- _TAREA INDICADA 1_:
Transcribe el fragmento del texto sobre las resoluciones de año nuevo que va desde "Hace unos días" hasta "a tu imaginación).", ambos incluidos.

- _FUENTE_:
"""
Hace unos días mi hermana Cristina me preguntó que dónde había publicado mi artículo de Navidad. “No he escrito nada de eso” le dije. Me pidió que escribiera de resoluciones de año nuevo o de cómo soltar la m***** (palabra que no deseo escribir aquí para que tú utilices la que prefieras. Lo dejo a tu imaginación).
Me he negado a escribir de resoluciones, porque son muchas las que he hecho y no he cumplido. ¿Para qué les voy a hablar de algo que yo hago a medias? Antes, más joven, hacía listas de compromisos y propuestas que quería lograr para tener una vida próspera y feliz. Muchas de esas resoluciones infantiles quedaban en la nada por falta de motivación. Otras veces, las circunstancias cambiaban y ya no tenía sentido seguir con ellas. Otras muchas, me cansaba antes de empezar.
"""
- _FRAGMENTOS DE DATOS_:
"""
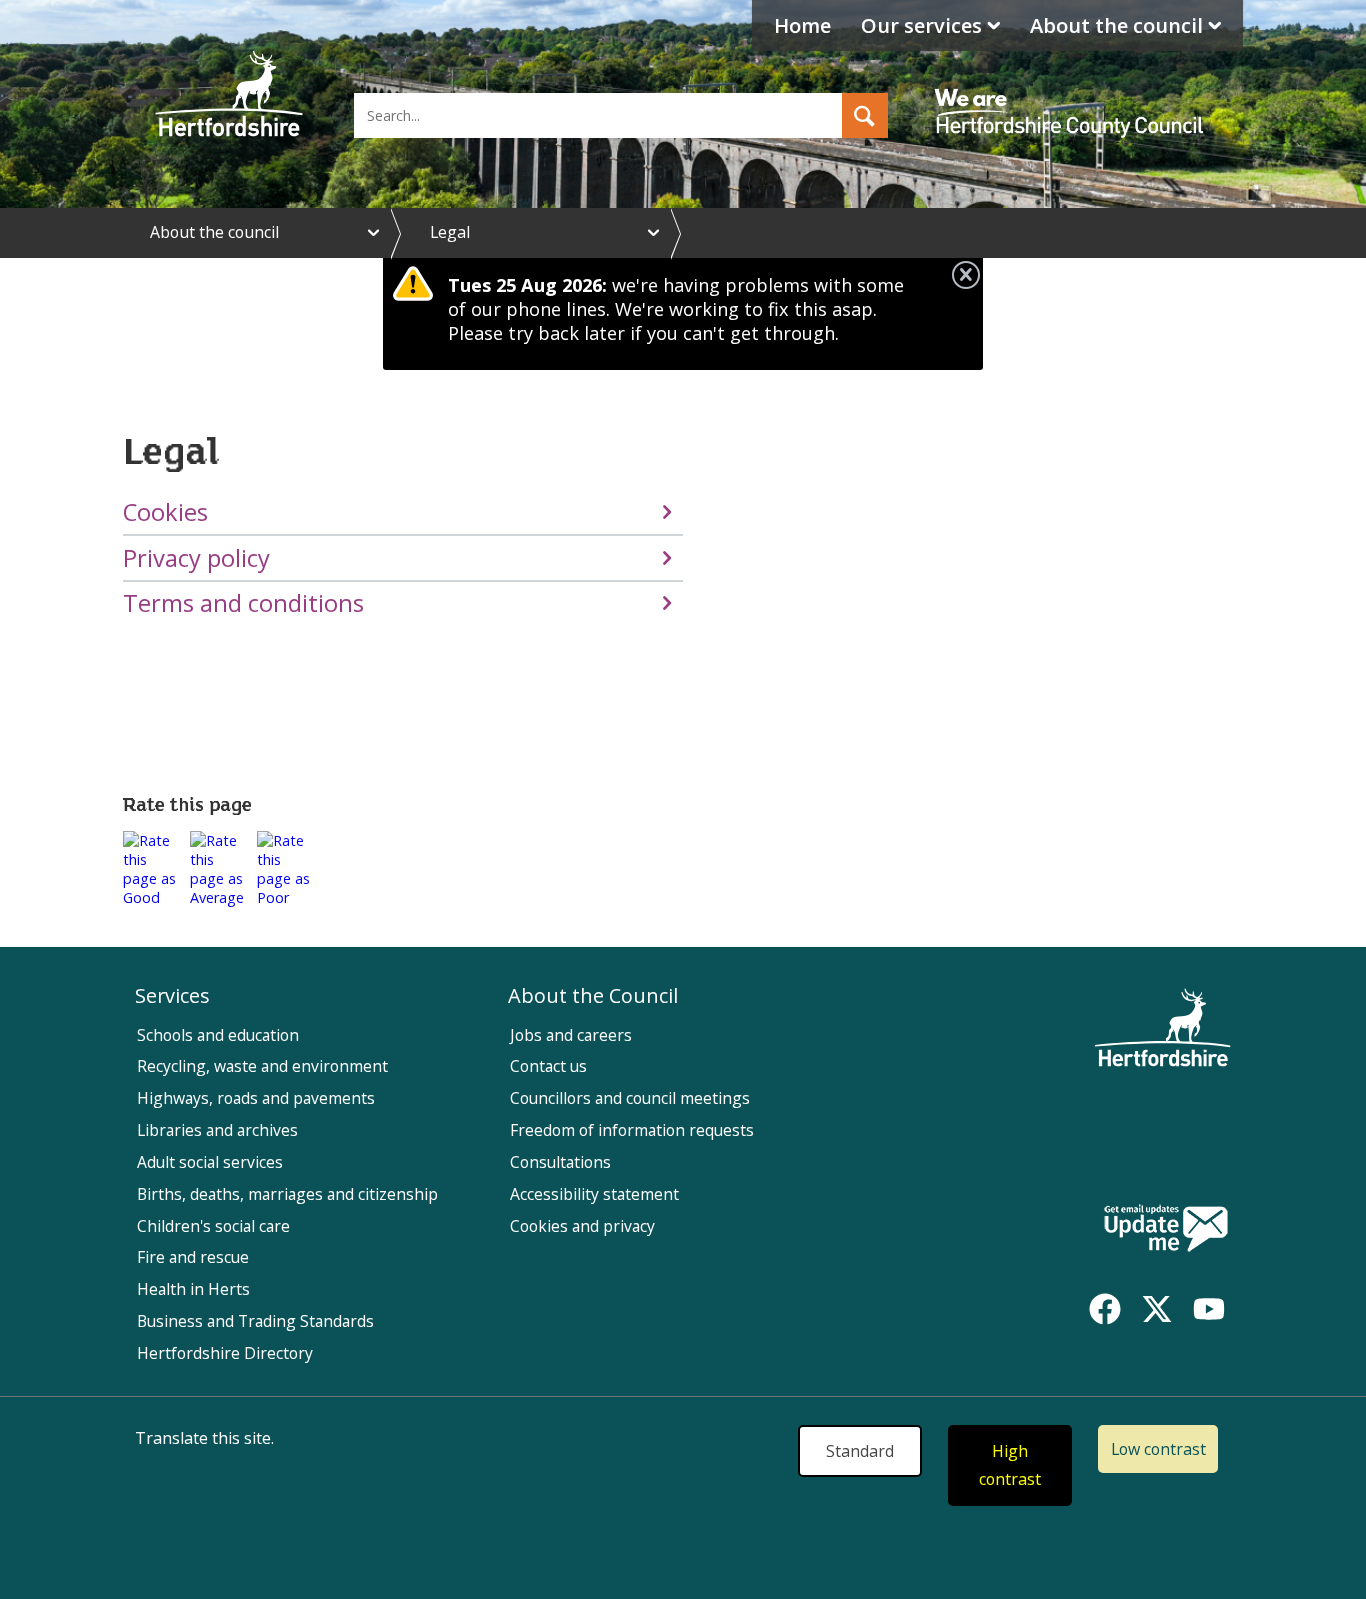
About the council (1116, 25)
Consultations (560, 1162)
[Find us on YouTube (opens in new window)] (1209, 1309)
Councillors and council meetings (630, 1098)
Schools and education (218, 1035)
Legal (450, 232)
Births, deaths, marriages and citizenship (287, 1194)
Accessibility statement (594, 1194)
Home (802, 25)
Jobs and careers (571, 1035)
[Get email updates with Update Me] (1166, 1230)
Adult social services (210, 1162)
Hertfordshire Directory (225, 1353)
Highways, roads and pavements (256, 1098)
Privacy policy (196, 558)
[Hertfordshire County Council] (1072, 95)
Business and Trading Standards (255, 1321)
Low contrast (1158, 1449)
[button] (865, 115)
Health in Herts (193, 1289)
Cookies (165, 512)
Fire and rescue (193, 1257)
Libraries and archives (217, 1130)
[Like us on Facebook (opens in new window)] (1105, 1309)
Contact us (548, 1066)
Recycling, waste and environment (262, 1066)
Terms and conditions (243, 603)
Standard (860, 1451)
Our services (921, 25)
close (966, 275)
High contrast (1010, 1465)
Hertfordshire (229, 95)
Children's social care (213, 1226)
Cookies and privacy (582, 1226)
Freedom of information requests (632, 1130)
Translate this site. (204, 1438)
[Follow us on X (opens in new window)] (1157, 1309)
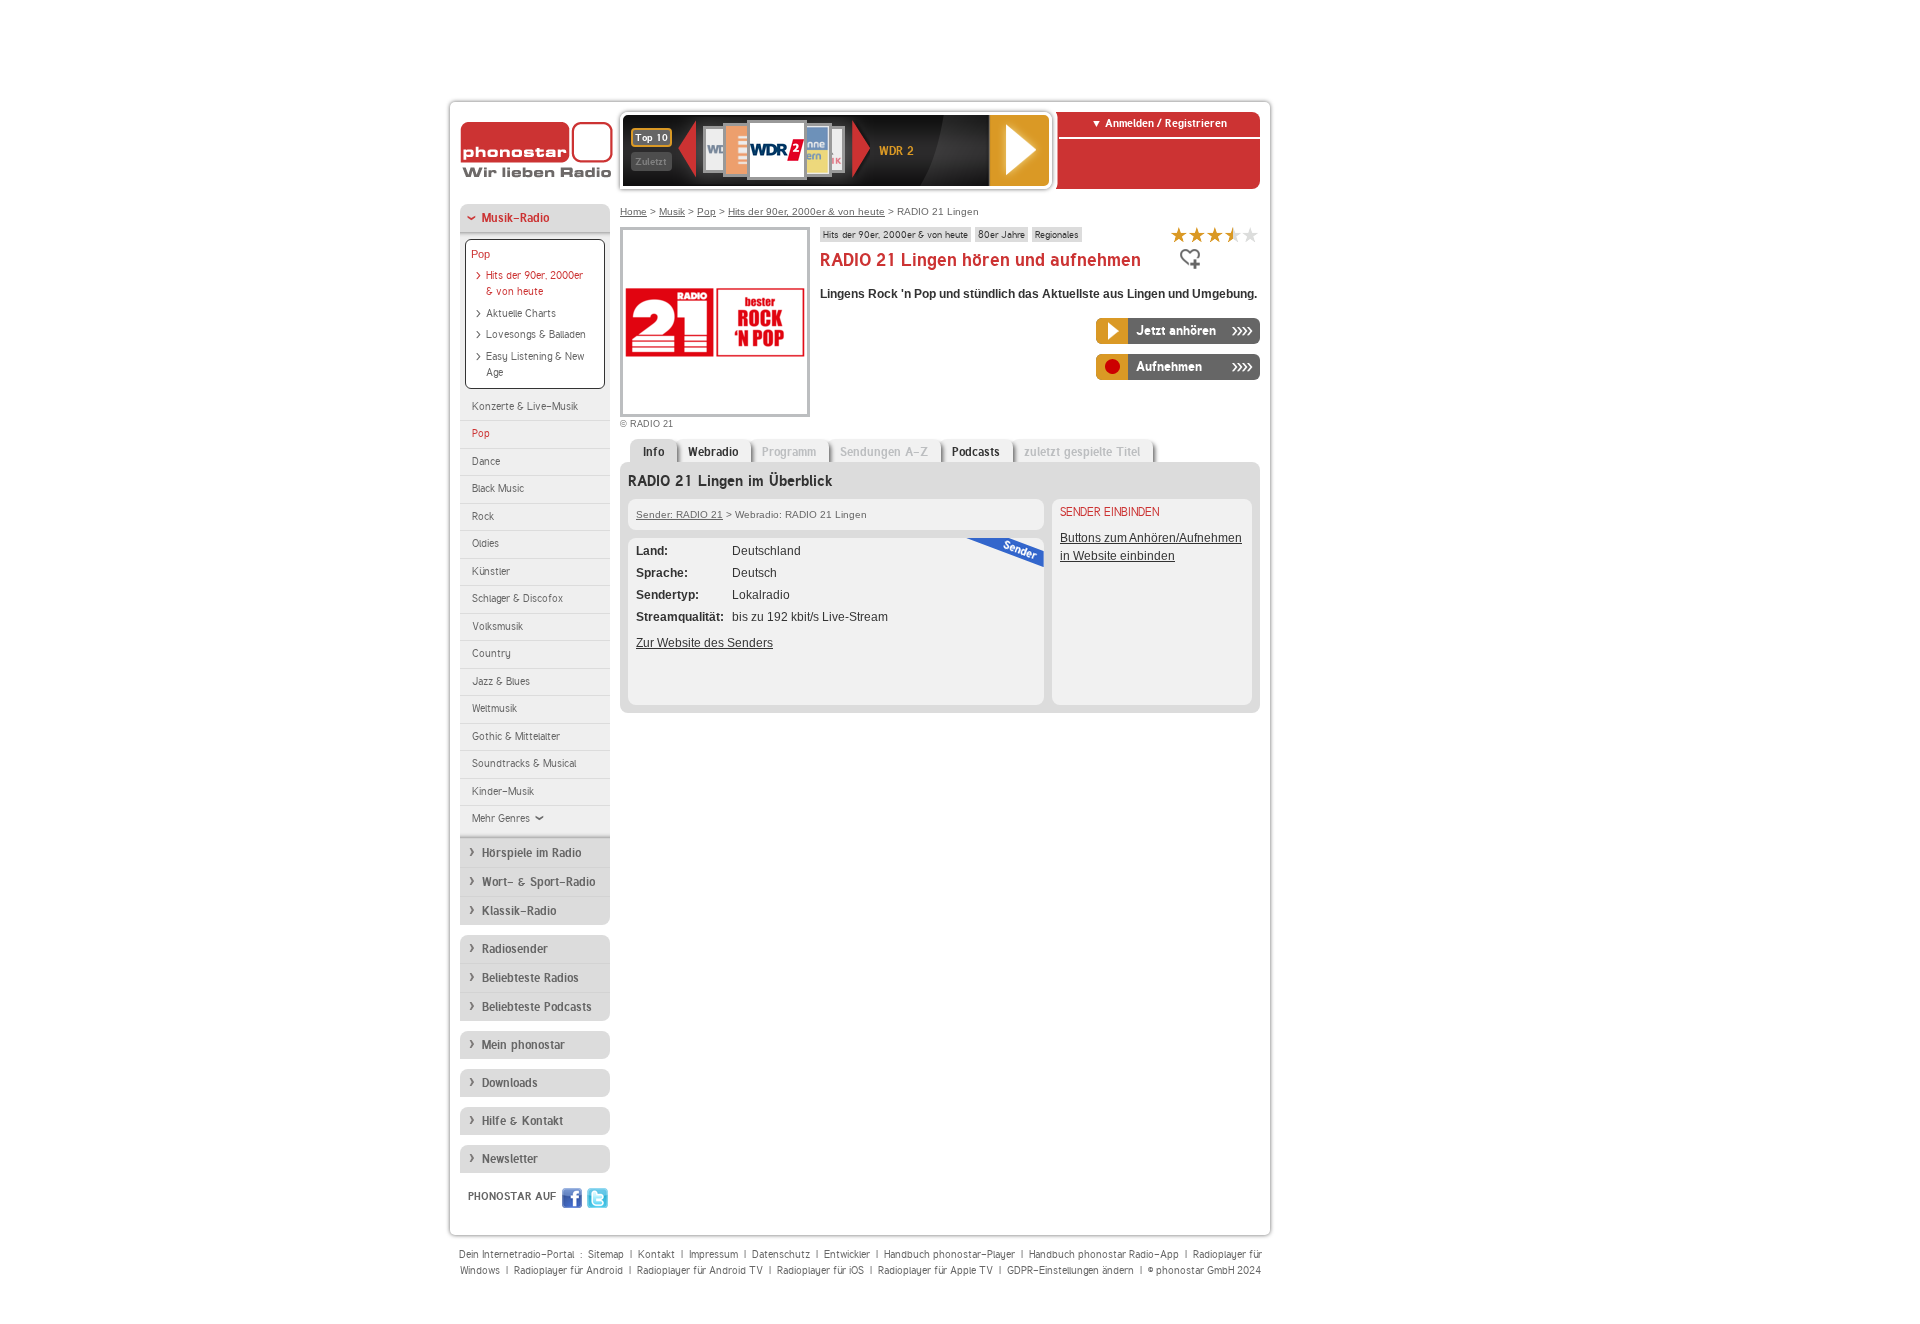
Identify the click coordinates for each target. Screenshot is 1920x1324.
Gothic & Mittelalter (516, 736)
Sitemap (606, 1254)
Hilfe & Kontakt (522, 1121)
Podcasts (976, 452)
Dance (486, 461)
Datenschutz (781, 1254)
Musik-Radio (515, 218)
"""
- _TAREA INDICADA 2_:
Por favor, reescala solo las líneas de las entradas que van desde la línea con "Consultations (560, 1162)" hasta la línea con "Hertfordshire (229, 95)", ambas incluidas. Escribe de nuevo cada línea completa, con las coordenadas multiplicadas por 0,25 y redondeadas a números enteros, con las mitades hacia arriba.

- _RESPUESTA DESARROLLADA 1_:
Hace unos días mi hermana Cristina me preguntó que dónde había publicado mi artículo de Navidad. “No he escrito nada de eso” le dije. Me pidió que escribiera de resoluciones de año nuevo o de cómo soltar la m***** (palabra que no deseo escribir aquí para que tú utilices la que prefieras. Lo dejo a tu imaginación).

- _RESPUESTA DESARROLLADA 2_:
Consultations (140, 291)
[Find us on YouTube (opens in new window)] (302, 327)
Councillors and council meetings (158, 275)
Schools and education (55, 259)
Legal (113, 58)
Births, deaths, marriages and citizenship (72, 299)
Accessibility statement (149, 299)
Home (201, 6)
Jobs and careers (143, 259)
[Get email updates with Update Me] (292, 308)
Adult social services (53, 291)
Hertfordshire Directory (56, 338)
Highways, roads and pavements (64, 275)
Privacy policy (49, 140)
[Hertfordshire County Council] (268, 24)
Business and Trading Standards (64, 330)
Low contrast (290, 362)
[button] (216, 29)
Health in Herts (48, 322)
Cookies (41, 128)
Fire and rescue (48, 314)
Libraries and archives (54, 283)
[Like us on Facebook (opens in new window)] (276, 327)
Contact us (137, 267)
Recycling, waste and environment (66, 267)
Terms and conditions (61, 151)
Standard (215, 363)
Our services (230, 6)
close (242, 69)
High contrast (253, 366)
Hertfordshire (57, 24)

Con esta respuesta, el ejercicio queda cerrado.